Marcio Fernandes/AE
Marcio Fernandes/AE

Adesivos ''família infeliz'' já ganham bancas e carros

Com alusões a vícios ou a parentes que o motorista não vai querer colocar na traseira do carro, os acessórios costumam render risadas

Denize Guedes, O Estado de S.Paulo

06 de junho de 2011 | 00h00

A paulistana Camila Trevisan Foti, de 30 anos, não havia sido pega pela febre dos adesivos que representam famílias felizes - moda na traseira dos carros da cidade. Mas, no mês passado, se deparou com um adesivo que achou a sua cara. Nele, um homem alegre aparece segurando um copo e de mão dada para uma garrafa de cerveja, que, por sua vez, está de mão dada para uma mulher com ar de pouquíssimos amigos.
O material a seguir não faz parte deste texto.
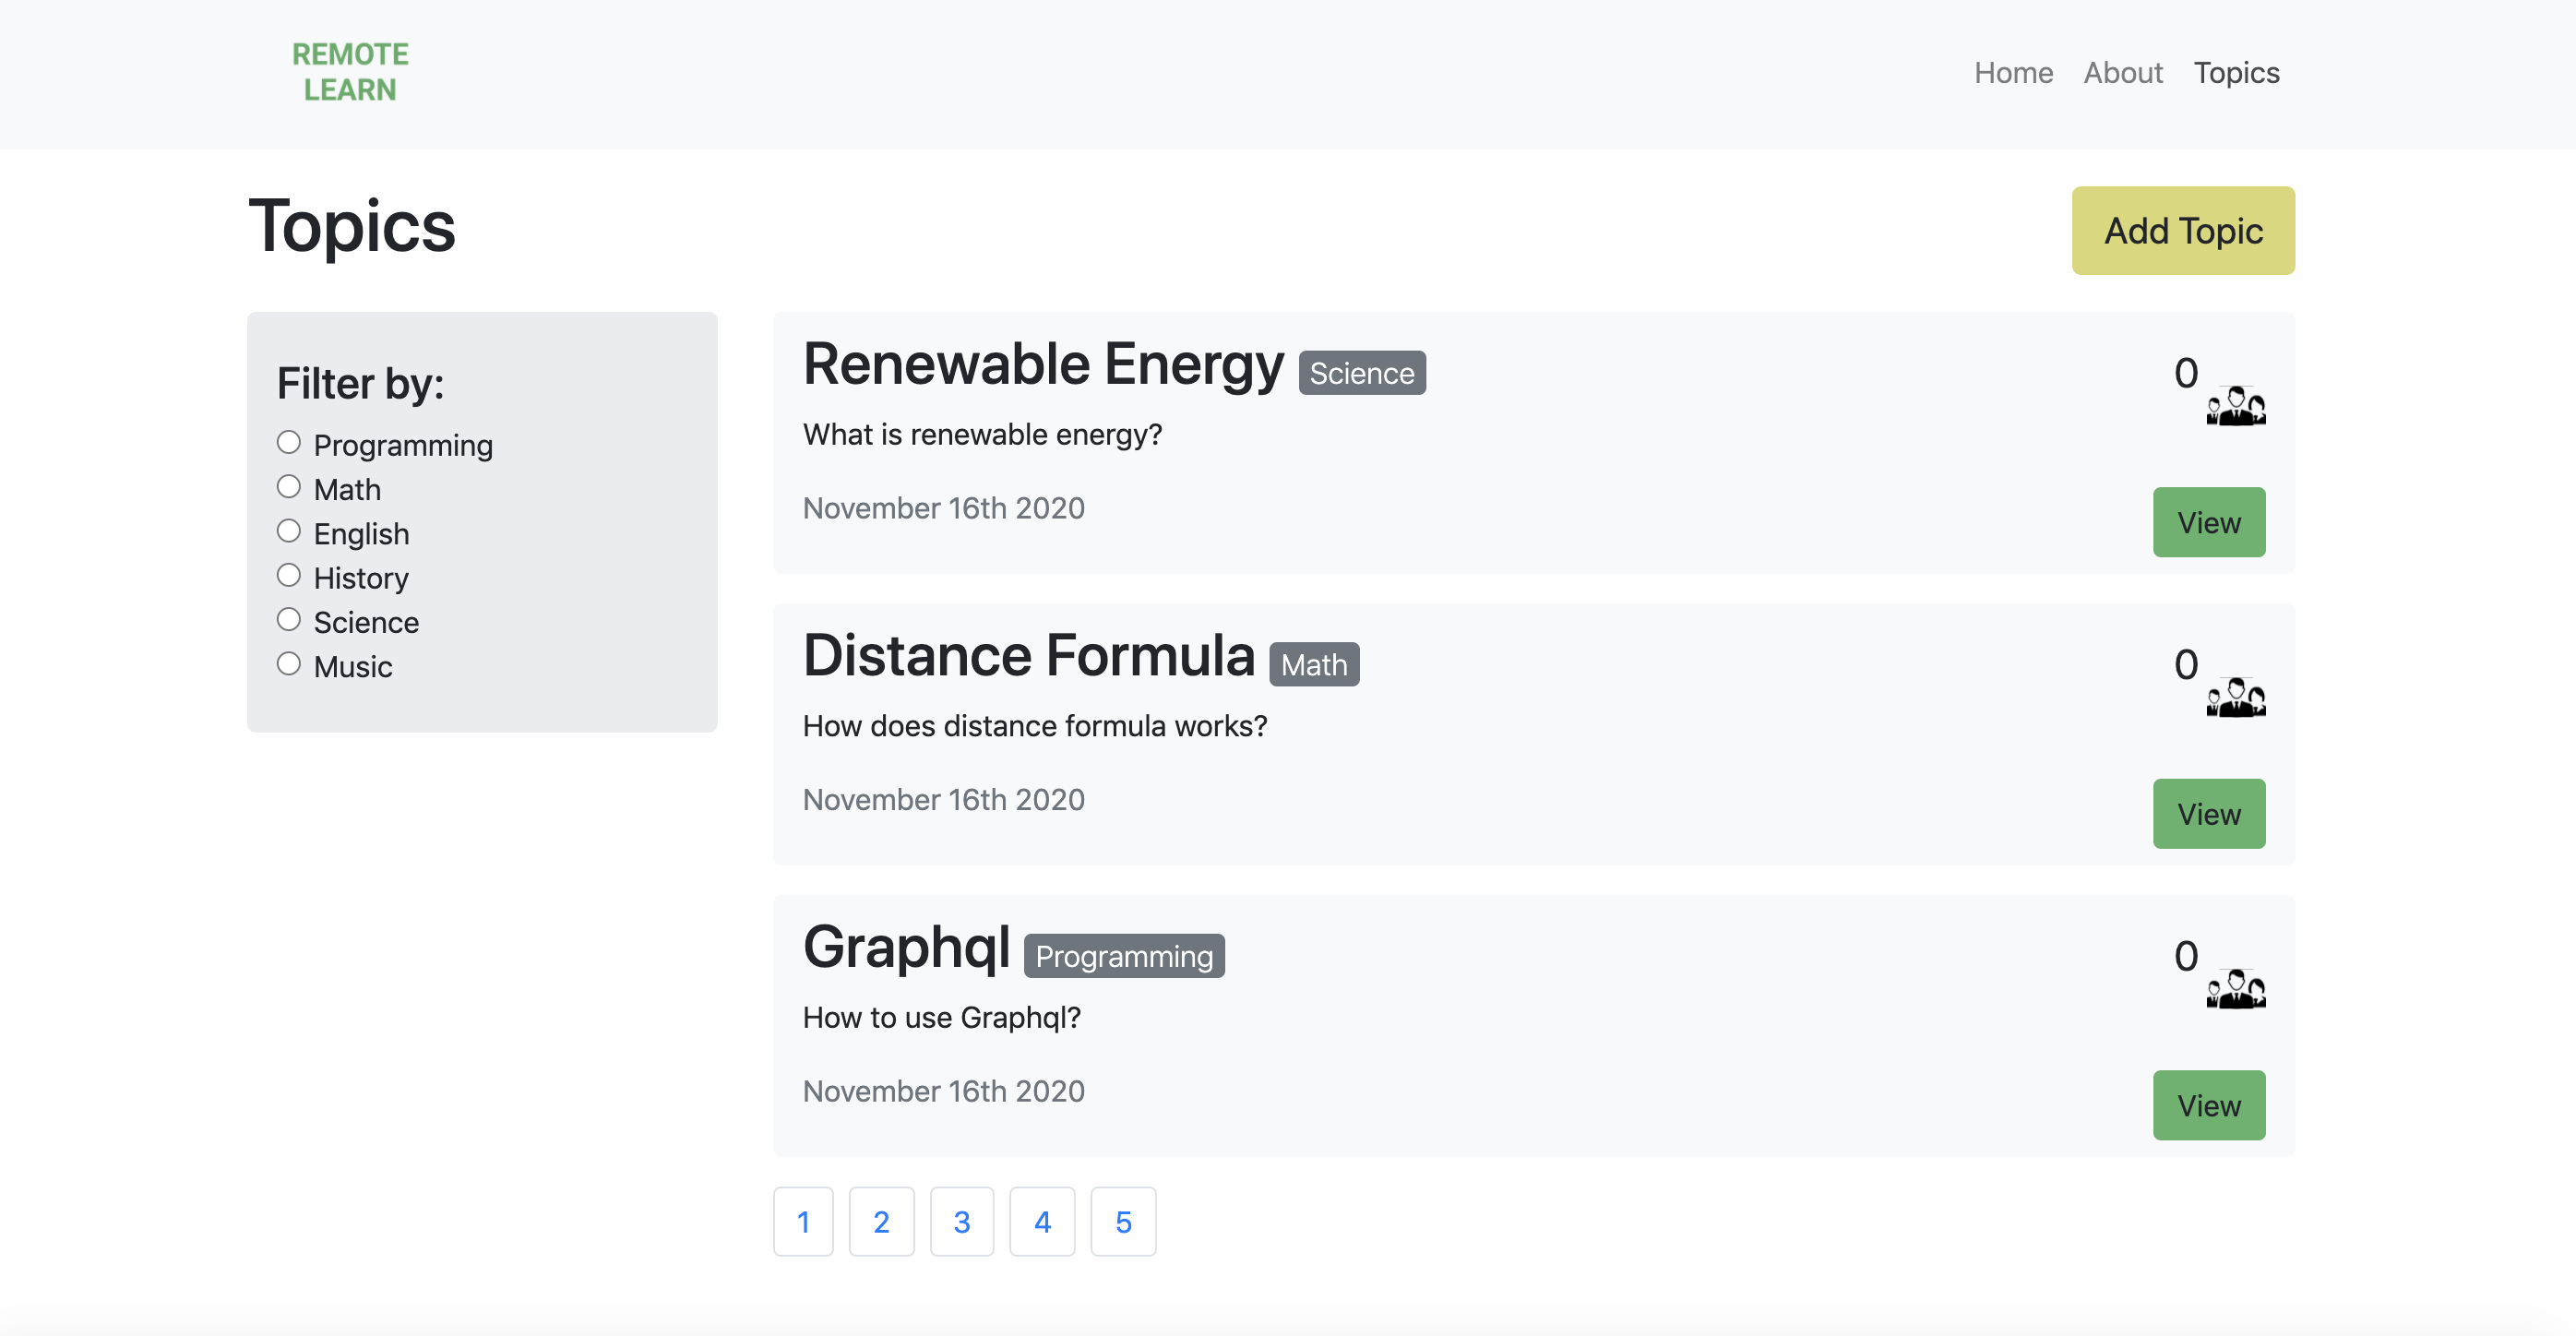The image size is (2576, 1336).
Task: Click the Remote Learn logo
Action: [350, 72]
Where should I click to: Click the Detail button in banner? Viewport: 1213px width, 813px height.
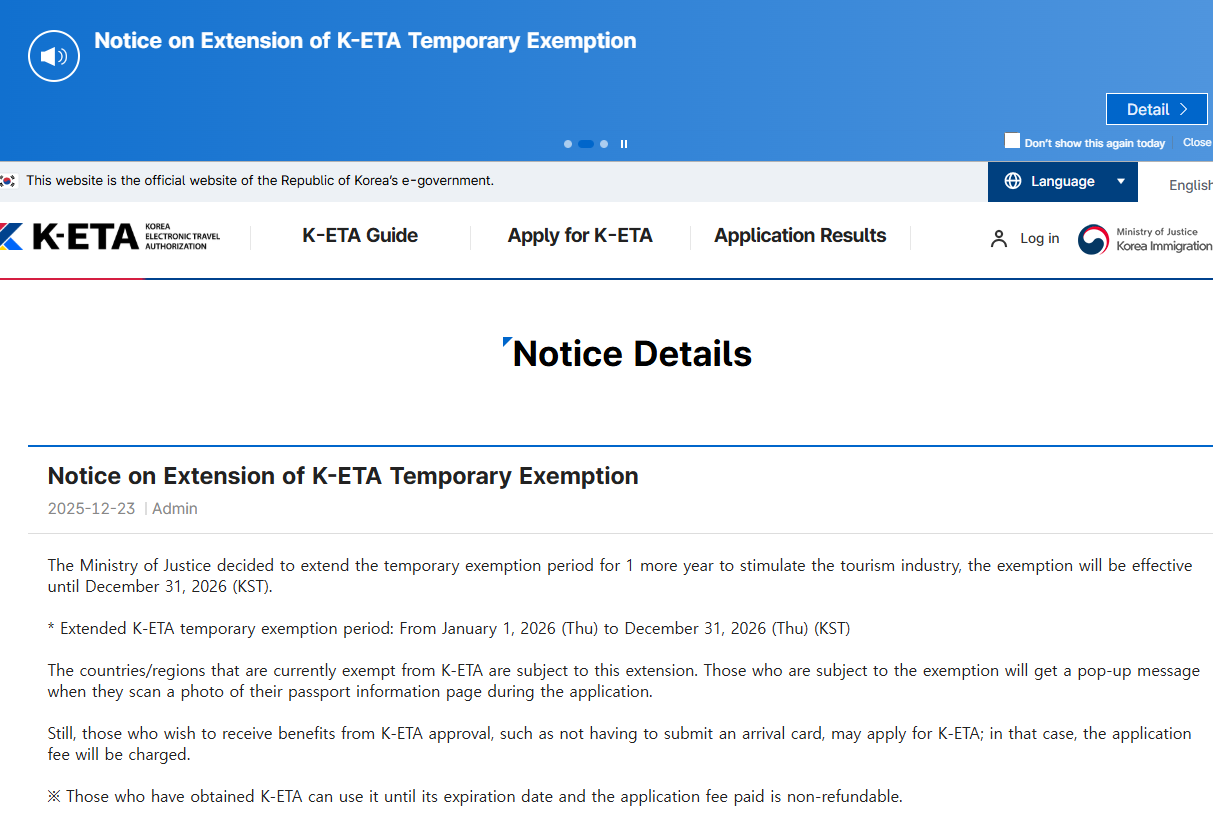pyautogui.click(x=1156, y=109)
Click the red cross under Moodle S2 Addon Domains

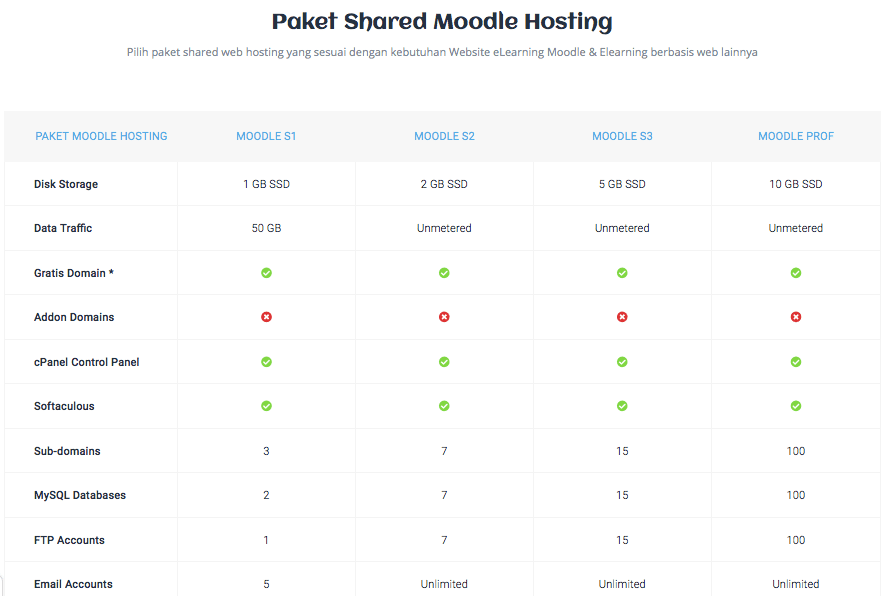pyautogui.click(x=444, y=317)
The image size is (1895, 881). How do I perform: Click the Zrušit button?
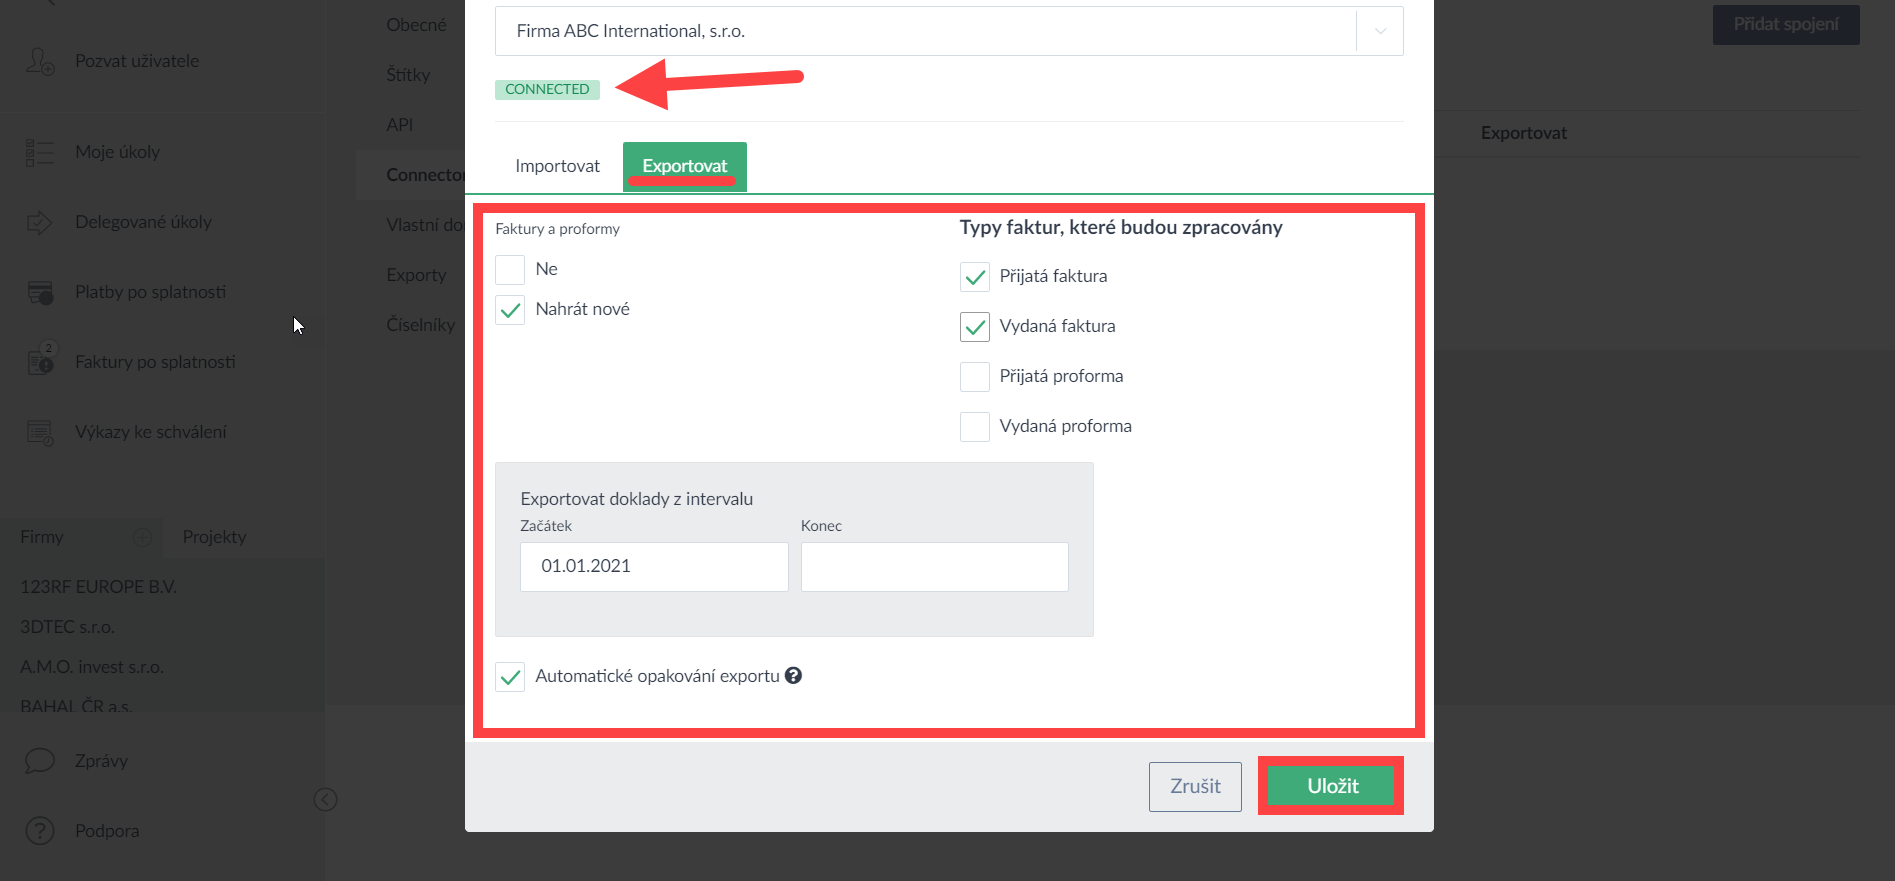1195,787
"É bem a cara que eu faço. Meu marido bebe toda vez que sai", diz, rindo da situação. Feliz com sua família, a analista de crédito ainda colou uma garotinha ao lado da figura feminina para representar a filha. "Pelo retrovisor, vejo as pessoas rindo e falando do meu adesivo", diverte-se.

Por R$ 2,50, o decalque é vendido como lançamento em bancas de revistas de São Paulo. "Quis fazer brincadeira, não uma apologia à bebida", diz o autor Jorge Antônio Vieira, de 50 anos, que fornece os adesivos. Ele admite que a inspiração veio de um desenho que circula na internet.

É também da internet que vêm outros adesivos que ironizam os bonequinhos felizes. Em geral, são feitos por quem critica o excesso de felicidade pública atual. "O uso é um exagero, as pessoas não precisariam mostrar na traseira do carro se namoram, têm filhos e animais ", diz o publicitário gaúcho Diego Emerick, de 27 anos. Com o sócio Matias Lucena, ele criou uma linha de parentes nada felizes e a divulgou em seu twitter (@diego_emerick). São seis personagens. "Um pai suicida, uma mãe viciada, um jovem paralítico, uma adolescente grávida, um velho tarado e um cachorro morto."

 

O designer paulistano Renato Carvalho Carlos, é outro caso de quem não aguentava mais topar com os bonequinhos fofos pelas vias da cidade - então, criou uma família feliz às avessas. Bolou dez personagens e também divulgou no Twitter (@chavod8). Eles vão desde uma avó deprimida, passando por um pai com camisa de número 51 (em alusão à marca de cachaça), até um bebê chorão e um cachorro com sarna. "Fiz uma paródia", diz. Ainda preparando seu esquema de vendas, ele estuda quanto cobrar por cada adesivo.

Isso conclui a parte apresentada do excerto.